## [Task statement]
Go through the listing below and report how many lines contain the word "each"; write no other words.

## [Dataset extract]
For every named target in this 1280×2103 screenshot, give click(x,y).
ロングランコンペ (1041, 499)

--

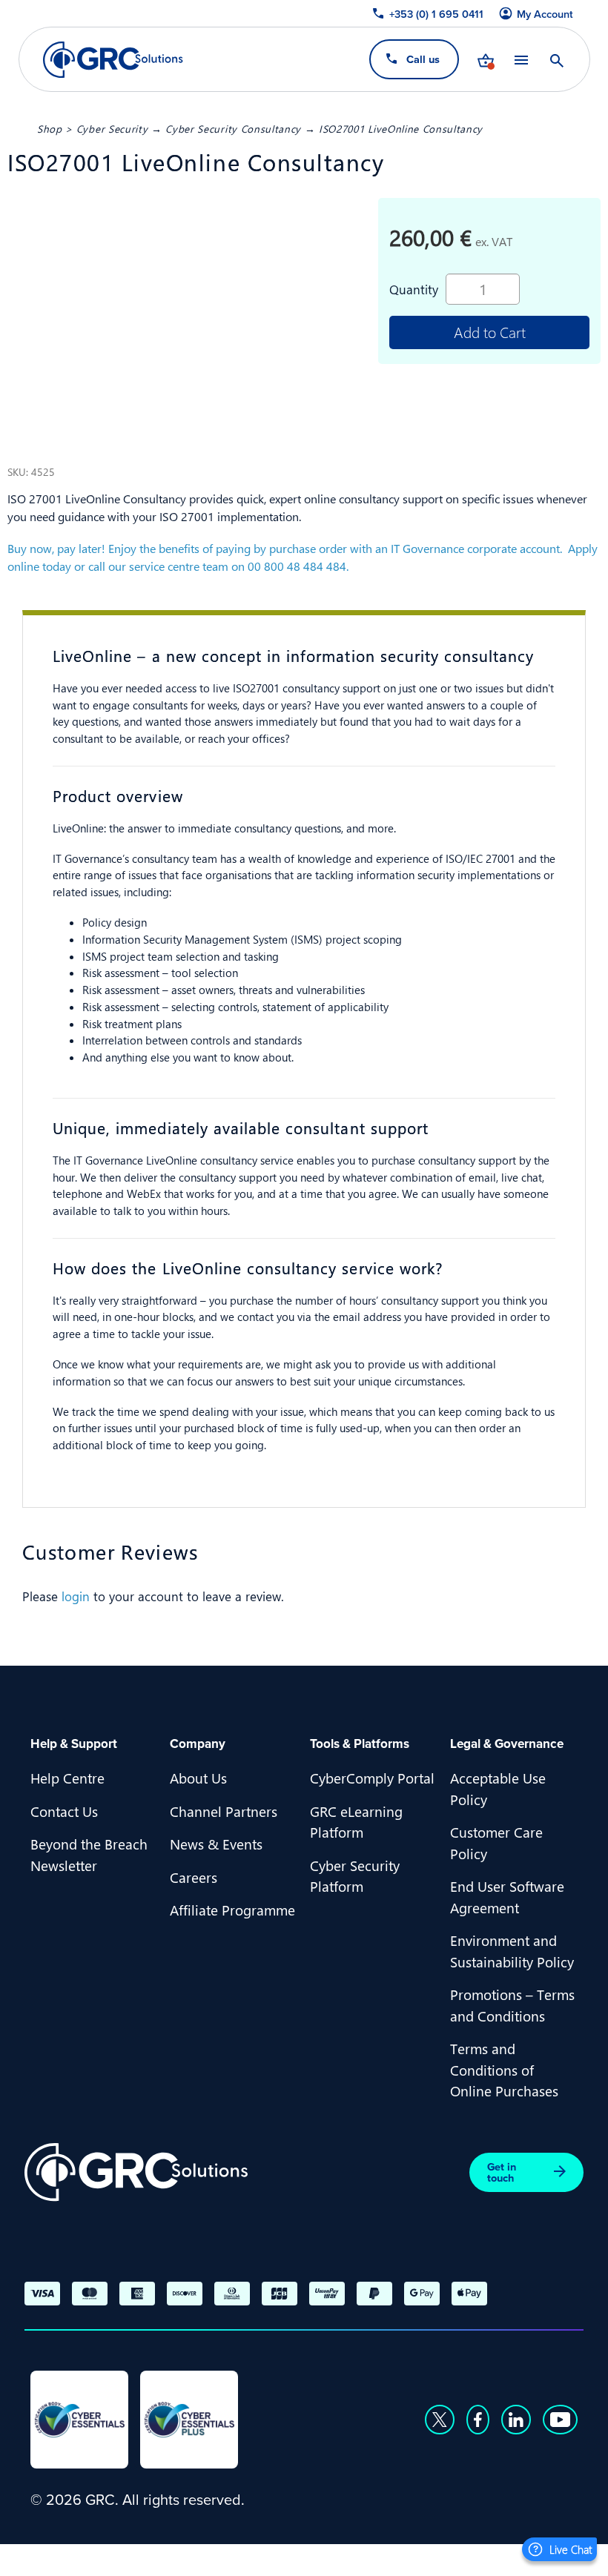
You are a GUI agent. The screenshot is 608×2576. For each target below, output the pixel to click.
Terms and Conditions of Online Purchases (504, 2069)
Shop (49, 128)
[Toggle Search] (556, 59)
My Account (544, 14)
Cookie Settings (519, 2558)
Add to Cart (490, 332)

==

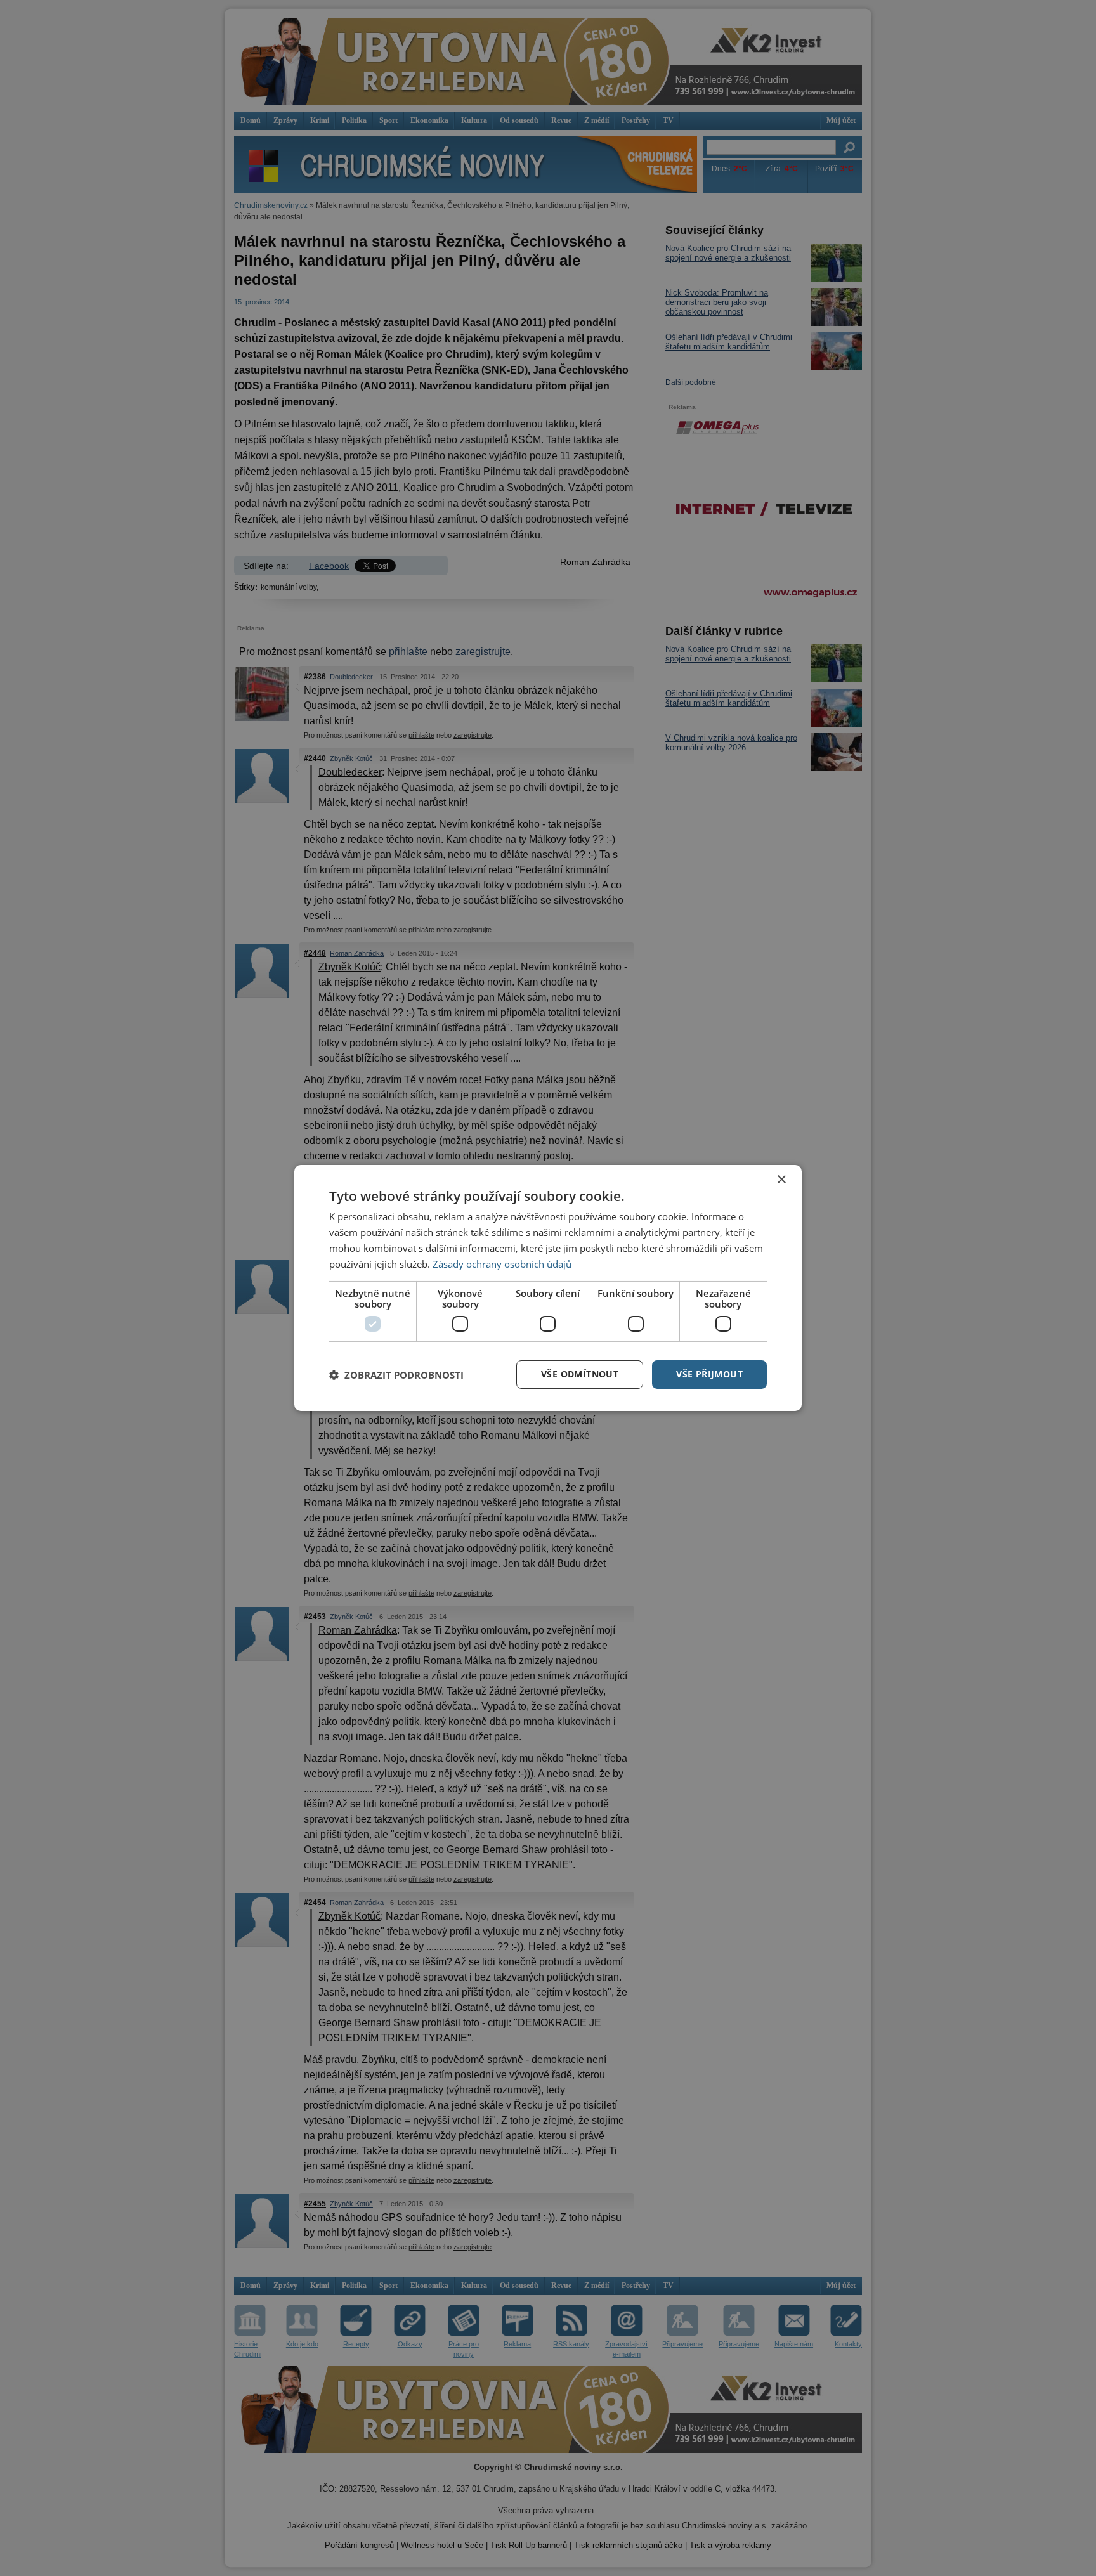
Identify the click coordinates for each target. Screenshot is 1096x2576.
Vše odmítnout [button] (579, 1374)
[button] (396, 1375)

## [Solution for this problem]
2